任無瑕在池邊觀看著池中的水草和錦鯉,愉悅地道:「錦鯉的色彩鮮明,當成繡圖也非常美麗呢!」
「是啊。」他踱到她身邊,瞥了池中的魚一眼。
「我曾為一個客人繡過九尾錦鯉,那幅圖花了我好多天才完成。」她笑著道。
「可是你一個晚上就繡好了我的麒麟。」他轉向她。
「那是我特地為你趕工出來的……」她脫口回答。
「哦?特地『為我』趕工嗎?」他嘴角一勾,加重語氣反問。
「呃……我是因為……」她這才發覺自己的說法似乎太過曖昧了,表情有點尷尬。
「我知道,任掌櫃是因為怕糟蹋了那塊布料才趕工繡上麒麟的。」他替她找台階
「是啊……」她擠出笑容。
「不過你為了『我的』布料一夜未眠,我是不是該請你吃頓晚餐以表達謝意呢?」他以逗弄的語氣問道。
「不用了!這點小事……」她連忙搖頭。
「對我來說可不是小事,那塊布料若重新織造的話得花不少時間和金錢,你幫了我一個大忙。」
「但是,那塊真絲是我弄髒的啊!我總得負責……」
「要負責就負責到底,賞光陪我吃一頓飯吧!我已經有好一陣子沒好好享用一頓像樣的餐食了。」他軟硬兼施地邀請。
「你……都這麼忙嗎?」他疲憊的口氣莫名地觸動她的同情心,她忍不住抬頭,關心地看著他。
「嗯!最近比較忙。」他笑著簡單地帶過。
他笑起來好看極了!少了那份迫人的老成和精練,以及難以親近的嚴厲,看起來比較合乎他的年紀,清爽又迷人。
她心頭一陣顛蕩,慌張地別開頭,對自己此刻的感覺又驚又懼。
這是怎麼回事?她病了嗎?不然為什麼一看到丁略心臟和胃老是揪得緊緊的?
她心不在焉地想著,腳下沒注意,踩上了長有青苔的石塊,一個打滑,整個人失衡傾倒。
「啊!」她驚叫一聲。
丁略立刻伸手握住她的手臂,用力一拉,將她抱住。
她倒進他的懷裡,再一次聞到他身上混著煙草的男性氣息,早已失控的心臟跳得更加狂野……
「小心點!這裡的石頭很滑。」丁略雙臂擁著她,低聲道。
她身上那抹淡淡的女人特有氣息鑽進他的鼻間,他感到他體內的血液正在疾速流動。
「謝……謝謝……」她趕忙站直,想從這令人發窘的局面中脫身,可是他的手卻沒放開,她不解地抬起頭,但不抬還好,一抬頭她才赫然發現他正低著頭看她,而且他的唇離她的鼻尖不到五公分。

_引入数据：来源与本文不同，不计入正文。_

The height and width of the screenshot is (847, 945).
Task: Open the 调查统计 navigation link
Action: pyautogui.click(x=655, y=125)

她心慌意亂地倒抽一口氣,又羞又急地低下頭,下意識地以一記奇怪的步伐閃開他的擁抱。
丁略微愕,眼中閃過一絲驚異。
「我……該回去了!」她第一次在男人面前這麼失常,這讓她好恐慌。
「好吧!我送你。」他深究地盯住她,略微沉吟。
「不用了,我可以自己……」她只想快點從他身邊逃開。
「這裡搭車不方便,走吧!」他說著走向大門。
千萬得離這個男人遠一點!離這個「金麒麟」遠一點!
她忐忑不安地跟在他身後,不斷地如此告訴自己。
第三章
任無瑕回到珍珠坊,一踏進店舖,一個冷冷的聲音便響起。
「看來你進行得不錯,讓『金麒麟』親自送你回來……」
她一怔,抬頭看著坐在店舖陰影裡的男子,蹙起秀眉。
「海生?你怎麼來了?」她的聲音有點冷淡。
「怎麼?我不能來看看我的未婚妻嗎?」那男子站了起來,走到她面前。他長得高大壯碩,剛硬的國字臉上有著一絲妒意。

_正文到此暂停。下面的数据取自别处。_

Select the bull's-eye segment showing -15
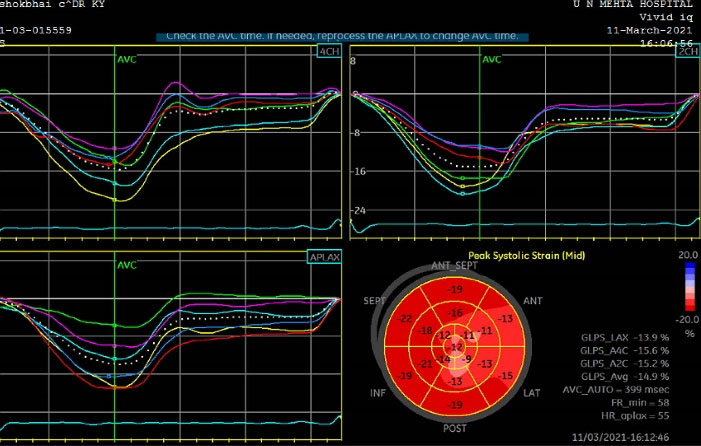Screen dimensions: 701x446 tap(506, 375)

任無瑕沉下臉,沒說什麼,繞過他就想進屋裡去,可是一到他身邊立刻被他抓住手肘攔住。
「看到我你不高興嗎?無瑕。」他陰冷地瞪著她。
「我只是有些累了,還要忙著做衣裳……」她強忍住心裡直往上冒的反感,淡淡解釋。
杜海生是其實是滬幫幫主的兒子,也是她的未婚夫,這件親事是奶奶和滬幫幫主訂的,她雖然不喜歡他,可是為了報答奶奶養育之恩,在奶奶的要求下,她還是接受了這樣的安排。
「『五行麒麟』的衣裳根本就不必替他們做,你只要去查清『麒麟居』的地形和未來的『麒麟王』到底是什麼人就行了!」杜海生哼道。
「不做衣裳很快就會被懷疑,像丁略那麼聰明的人,你以為我能瞞得了他幾時?」她掙開他緊箝的手,微惱地低嚷。
昨晚,她第一眼就認出了丁略,當時她非常震驚,祥和會館甫上任的「金麒麟」光臨她的珍珠坊,難道是她的身份曝了光?
明為珍珠坊的掌櫃,事實上,任無瑕真正的身份乃滬幫「三聖獸」之一的「辟邪」,與另外兩位「狻猊」和「貔貅」同直屬於滬幫幫主,「狻猊」及「貔貅」主要的責任正是維護滬幫在整個大上海的地位,以及保護滬幫在各行各業的商業活動。而「辟邪」則是滬幫的「總帳房」,專職滬幫整體的收支及借貸,滬幫內的事只要牽扯到錢,都與她有關。
滬幫在上海發跡已有百年歷史了,成員幾乎都是商界人士,上海人形容滬幫是「有錢人」的幫派,因為他們很有做生意的天分,有許多國內外商場著名人士都是滬幫的一分子,因此,滬幫財力之雄厚可說無人能敵,他們的勢力也向來鞏固不移。
但是,自從祥和會館侵入大上海,滬幫便受到莫大的威脅。祥和會館雖然以香港為基地,但其旗下五大家族的力量卻非常驚人,十多年來,在「五行麒麟」及「麒麟王」的帶領下,他們迅速擴大他們的版圖,已成了亞洲地區首屈一指的強大集團,滬幫想保有原來的地盤,勢必得傾力相抗才行。
因此,丁略的來訪著實讓她驚愕,不過,經過交談,她可以肯定他只是單純地想來訂製長袍而已。